→ Your task
Select every line in the records below that contains the string "size". Letter case is significant.

→ Entries
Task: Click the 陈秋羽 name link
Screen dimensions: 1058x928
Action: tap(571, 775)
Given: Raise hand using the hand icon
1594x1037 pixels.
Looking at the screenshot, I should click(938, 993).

==

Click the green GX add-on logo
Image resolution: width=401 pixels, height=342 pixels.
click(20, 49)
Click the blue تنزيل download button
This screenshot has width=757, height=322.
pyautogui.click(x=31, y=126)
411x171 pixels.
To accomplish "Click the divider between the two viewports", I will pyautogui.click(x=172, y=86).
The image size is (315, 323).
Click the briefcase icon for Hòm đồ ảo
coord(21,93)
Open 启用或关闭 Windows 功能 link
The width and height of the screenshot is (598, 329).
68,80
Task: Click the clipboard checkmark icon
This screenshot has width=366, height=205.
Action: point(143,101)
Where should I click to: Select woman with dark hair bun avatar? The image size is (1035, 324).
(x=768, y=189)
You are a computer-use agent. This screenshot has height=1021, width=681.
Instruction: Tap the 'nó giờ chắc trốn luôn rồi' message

→ The reply
The image size is (315, 323).
Where should I click to: Select woman with dark hair bun avatar? The image size is (1035, 324).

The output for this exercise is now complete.